Activity list:
a) In the hundred chart passage, give again the part that opens with the words containing "Check out my" and closes with "boring to him.", substituting "enormously" for "monumentally".
b) Decide whether each statement agrees with the hundred chart passage, answering yes or no and quoting the deciding words: (i) In the chart, 100 has a bar for hundreds. (ii) Each bar in the chart is made up of 3 rows of 5 cells. (iii) The idea for the chart came from a Russian book by Nikolay Zaitsev.
c) Carry the hundred chart passage forward from its final sentence.

Extract provided:

#####

Check out my newest home decor item, a hundred chart. The amount of work I put into it, I consider getting it framed to be proudly displayed in the living room. The thing is monumental in several ways:
1. It is monumentally different from my usual approach to choosing math aids. My rule is if it takes me more than 5 minutes to prepare a math manipulative, I skip it and find another way.
2. It is monumentally time-consuming to create from scratch all by yourself.
3. It is monumentally fun to show to a child.
My son, like many other kids, is fascinated with big, huge, stupendous numbers – a million, a billion, a googol. He is also comfortable with very small numbers, all the way up to 7 or 8. But the space in between, particularly the first hundred, is confusing and thus boring to him.
Some of the math tools we’ve tried so far – fingers, counting sticks, pebbles, marbles, counting bears, abacus, Cuisinaire rods, the number line, even (gasp) rote memorization… No matter what we tried, number facts for anything greater than 7 remained incomprehensible.
Getting slightly desperate, I spent several evenings making this chart. It doesn’t look exactly like the usual hundred charts. Instead, each number has bars underneath. There are bars for units and there are bars for tens and 100 has a bar for hundreds. Each bar is made up of 2 rows of 5 cells. So, the number 35 has 3 bars in the tens space and one bar in the units space. All three of the tens bars are colored in, but only 5 cells of the unit bar are colored.
The idea is not mine, but taken from an old Russian book by Nikolay Zaitsev. In it, Zaitsev explains that with a chart like this, a child gets to see exactly what each number is made of and develops an idea of place value without lengthy and confusing explanations.

#####

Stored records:

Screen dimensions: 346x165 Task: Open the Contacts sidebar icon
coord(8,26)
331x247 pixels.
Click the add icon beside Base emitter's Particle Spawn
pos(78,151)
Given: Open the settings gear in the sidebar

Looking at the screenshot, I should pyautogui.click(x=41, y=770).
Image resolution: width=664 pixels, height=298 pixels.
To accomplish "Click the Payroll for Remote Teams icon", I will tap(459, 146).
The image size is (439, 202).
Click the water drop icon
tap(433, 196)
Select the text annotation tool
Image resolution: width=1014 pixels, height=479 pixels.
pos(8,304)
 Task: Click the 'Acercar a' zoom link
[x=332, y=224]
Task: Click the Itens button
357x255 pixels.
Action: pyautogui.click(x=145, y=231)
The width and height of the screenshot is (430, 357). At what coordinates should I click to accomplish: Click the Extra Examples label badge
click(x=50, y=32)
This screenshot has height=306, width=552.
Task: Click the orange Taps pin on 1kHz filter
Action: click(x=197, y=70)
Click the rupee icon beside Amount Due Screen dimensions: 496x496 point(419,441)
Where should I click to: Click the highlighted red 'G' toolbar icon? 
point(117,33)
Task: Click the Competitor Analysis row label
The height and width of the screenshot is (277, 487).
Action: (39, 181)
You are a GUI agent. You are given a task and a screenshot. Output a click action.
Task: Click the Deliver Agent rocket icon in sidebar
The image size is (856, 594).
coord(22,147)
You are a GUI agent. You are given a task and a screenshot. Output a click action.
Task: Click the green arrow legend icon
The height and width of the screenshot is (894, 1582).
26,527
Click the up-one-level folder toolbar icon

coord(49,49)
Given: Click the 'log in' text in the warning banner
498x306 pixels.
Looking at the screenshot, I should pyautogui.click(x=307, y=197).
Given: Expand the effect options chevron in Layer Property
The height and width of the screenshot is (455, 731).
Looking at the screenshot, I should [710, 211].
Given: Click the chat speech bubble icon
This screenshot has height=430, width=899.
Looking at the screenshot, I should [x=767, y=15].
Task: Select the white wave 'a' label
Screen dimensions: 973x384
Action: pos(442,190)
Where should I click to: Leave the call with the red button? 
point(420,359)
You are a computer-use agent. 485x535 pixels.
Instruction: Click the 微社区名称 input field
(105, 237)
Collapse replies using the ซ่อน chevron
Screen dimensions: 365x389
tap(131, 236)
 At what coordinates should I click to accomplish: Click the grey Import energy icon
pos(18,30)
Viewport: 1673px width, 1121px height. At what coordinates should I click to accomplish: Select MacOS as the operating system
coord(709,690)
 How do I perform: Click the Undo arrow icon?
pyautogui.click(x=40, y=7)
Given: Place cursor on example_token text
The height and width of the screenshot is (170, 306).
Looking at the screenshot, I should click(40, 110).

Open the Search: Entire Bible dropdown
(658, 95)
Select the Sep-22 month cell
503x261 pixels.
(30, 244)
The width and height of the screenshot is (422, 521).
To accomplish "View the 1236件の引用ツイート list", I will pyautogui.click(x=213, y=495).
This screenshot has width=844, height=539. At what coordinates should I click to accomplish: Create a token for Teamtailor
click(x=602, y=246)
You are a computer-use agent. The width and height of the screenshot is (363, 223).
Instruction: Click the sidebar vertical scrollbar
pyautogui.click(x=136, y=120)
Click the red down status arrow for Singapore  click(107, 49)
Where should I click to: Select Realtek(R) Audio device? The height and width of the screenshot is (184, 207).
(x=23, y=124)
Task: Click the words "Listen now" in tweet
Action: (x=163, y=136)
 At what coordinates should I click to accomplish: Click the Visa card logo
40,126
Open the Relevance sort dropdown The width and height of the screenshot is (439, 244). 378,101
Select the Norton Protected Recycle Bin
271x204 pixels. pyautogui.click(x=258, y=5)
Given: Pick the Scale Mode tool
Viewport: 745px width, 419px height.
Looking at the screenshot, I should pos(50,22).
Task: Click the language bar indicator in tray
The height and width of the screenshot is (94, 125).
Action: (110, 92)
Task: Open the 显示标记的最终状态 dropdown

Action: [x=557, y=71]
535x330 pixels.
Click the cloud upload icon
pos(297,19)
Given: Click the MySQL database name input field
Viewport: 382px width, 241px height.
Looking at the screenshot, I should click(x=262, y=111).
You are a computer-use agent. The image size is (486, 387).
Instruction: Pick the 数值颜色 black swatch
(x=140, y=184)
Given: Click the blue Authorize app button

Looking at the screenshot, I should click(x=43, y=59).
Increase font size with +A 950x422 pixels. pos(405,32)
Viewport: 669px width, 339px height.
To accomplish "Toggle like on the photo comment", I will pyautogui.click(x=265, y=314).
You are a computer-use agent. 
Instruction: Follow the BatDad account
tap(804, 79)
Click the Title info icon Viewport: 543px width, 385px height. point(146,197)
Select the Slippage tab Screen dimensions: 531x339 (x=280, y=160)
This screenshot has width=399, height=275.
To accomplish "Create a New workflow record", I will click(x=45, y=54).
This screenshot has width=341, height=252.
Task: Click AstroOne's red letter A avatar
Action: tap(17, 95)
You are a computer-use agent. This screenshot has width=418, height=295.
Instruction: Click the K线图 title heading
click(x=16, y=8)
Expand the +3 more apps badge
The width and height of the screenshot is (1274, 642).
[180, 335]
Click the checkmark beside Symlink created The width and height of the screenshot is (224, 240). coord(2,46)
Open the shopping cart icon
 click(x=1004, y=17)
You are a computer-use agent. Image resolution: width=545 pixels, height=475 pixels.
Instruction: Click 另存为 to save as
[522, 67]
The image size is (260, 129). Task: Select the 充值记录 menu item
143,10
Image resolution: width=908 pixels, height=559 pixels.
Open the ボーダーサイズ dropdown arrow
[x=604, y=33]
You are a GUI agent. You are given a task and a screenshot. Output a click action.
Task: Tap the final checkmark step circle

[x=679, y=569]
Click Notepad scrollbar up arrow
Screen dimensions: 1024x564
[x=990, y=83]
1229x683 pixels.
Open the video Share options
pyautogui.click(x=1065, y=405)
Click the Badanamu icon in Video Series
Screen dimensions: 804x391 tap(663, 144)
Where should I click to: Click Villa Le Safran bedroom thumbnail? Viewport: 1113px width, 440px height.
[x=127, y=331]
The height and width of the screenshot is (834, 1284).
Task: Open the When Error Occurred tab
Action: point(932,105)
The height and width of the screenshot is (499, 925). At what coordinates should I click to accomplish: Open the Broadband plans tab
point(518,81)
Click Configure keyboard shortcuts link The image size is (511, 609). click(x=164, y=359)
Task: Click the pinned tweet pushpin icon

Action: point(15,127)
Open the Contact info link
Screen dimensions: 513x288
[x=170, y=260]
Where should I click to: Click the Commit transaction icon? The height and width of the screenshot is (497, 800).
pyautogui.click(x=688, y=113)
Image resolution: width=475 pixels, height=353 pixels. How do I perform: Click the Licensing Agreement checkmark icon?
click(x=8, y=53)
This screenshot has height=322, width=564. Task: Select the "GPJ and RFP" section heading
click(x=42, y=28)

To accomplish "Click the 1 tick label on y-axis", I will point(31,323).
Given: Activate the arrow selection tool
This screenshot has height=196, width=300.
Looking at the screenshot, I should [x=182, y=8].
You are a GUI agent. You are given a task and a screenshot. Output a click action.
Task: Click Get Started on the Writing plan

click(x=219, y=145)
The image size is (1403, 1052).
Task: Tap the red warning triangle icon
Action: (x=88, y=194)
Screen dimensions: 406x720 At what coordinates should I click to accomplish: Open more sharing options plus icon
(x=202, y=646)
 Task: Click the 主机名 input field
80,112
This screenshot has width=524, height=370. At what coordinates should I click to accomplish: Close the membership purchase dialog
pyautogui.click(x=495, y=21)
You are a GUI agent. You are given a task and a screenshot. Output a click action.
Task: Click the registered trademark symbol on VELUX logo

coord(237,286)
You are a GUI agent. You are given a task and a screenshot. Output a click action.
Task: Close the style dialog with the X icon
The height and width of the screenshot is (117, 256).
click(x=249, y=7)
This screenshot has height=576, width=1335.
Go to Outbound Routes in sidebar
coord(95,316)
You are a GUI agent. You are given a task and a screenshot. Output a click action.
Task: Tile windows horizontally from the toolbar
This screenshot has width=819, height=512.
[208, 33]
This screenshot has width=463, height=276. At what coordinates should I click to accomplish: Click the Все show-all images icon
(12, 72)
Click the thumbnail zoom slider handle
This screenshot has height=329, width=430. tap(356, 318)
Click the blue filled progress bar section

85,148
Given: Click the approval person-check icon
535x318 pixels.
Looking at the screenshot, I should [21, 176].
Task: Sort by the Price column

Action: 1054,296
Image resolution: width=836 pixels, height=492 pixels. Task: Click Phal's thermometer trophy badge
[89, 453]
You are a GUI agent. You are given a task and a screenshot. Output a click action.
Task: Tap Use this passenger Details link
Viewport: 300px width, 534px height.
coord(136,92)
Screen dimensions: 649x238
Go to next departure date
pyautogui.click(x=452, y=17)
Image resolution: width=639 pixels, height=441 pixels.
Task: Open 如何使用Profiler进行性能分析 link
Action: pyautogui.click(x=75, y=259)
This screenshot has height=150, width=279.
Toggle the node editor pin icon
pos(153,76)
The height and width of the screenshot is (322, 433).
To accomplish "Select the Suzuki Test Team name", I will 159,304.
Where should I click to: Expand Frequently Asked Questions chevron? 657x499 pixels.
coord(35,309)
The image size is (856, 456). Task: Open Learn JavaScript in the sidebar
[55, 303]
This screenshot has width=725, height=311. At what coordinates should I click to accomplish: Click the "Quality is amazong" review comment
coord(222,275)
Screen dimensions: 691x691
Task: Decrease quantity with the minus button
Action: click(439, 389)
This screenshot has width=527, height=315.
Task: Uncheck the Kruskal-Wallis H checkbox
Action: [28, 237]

#####

Activity answers:
a)
Check out my newest home decor item, a hundred chart. The amount of work I put into it, I consider getting it framed to be proudly displayed in the living room. The thing is monumental in several ways:
1. It is enormously different from my usual approach to choosing math aids. My rule is if it takes me more than 5 minutes to prepare a math manipulative, I skip it and find another way.
2. It is enormously time-consuming to create from scratch all by yourself.
3. It is enormously fun to show to a child.
My son, like many other kids, is fascinated with big, huge, stupendous numbers – a million, a billion, a googol. He is also comfortable with very small numbers, all the way up to 7 or 8. But the space in between, particularly the first hundred, is confusing and thus boring to him.

b)
(i) Yes: "100 has a bar for hundreds."
(ii) No: "Each bar is made up of 2 rows of 5 cells."
(iii) Yes: "taken from an old Russian book by Nikolay Zaitsev."

c)
We’ve just started working with this hundred chart. By this I mean we finished putting it together, looked at it, counted to 55 or so, then skip counted by 10 to 100. Oh, and my son put stickers on the most important numbers (the ages of all family members, our cat and Preston Stormer, his fave toy of the moment). Along the way, my son asked some terrific questions that never came up before:
1. Why are the numbers from the bottom repeat in all over numbers?
2. What are these bars and why not all of them are colored in? Can I help you color them in? How many do I color in for this number? Why?
3. Look, if I go this way (moving from right to left), numbers are getting smaller! And this way too! (top to bottom)
4. (Halfway through chart-making) I think you will run out of space because the cards are getting bigger. How many cards can fit on the board?
5. Why are there more bars for this number (78) than here (18)?
I gave my son a couple of left-over cards since I printed a couple of pages twice. He was busy drawing on them and coloring in the cells. Then he created his own card for the number 5 (this is how many weapons of a certain type Preston Stormer has on him):
He now stops by this hundred chart a few times each day. And the most frequently asked question nowadays seems to be when are we going to expand this chart.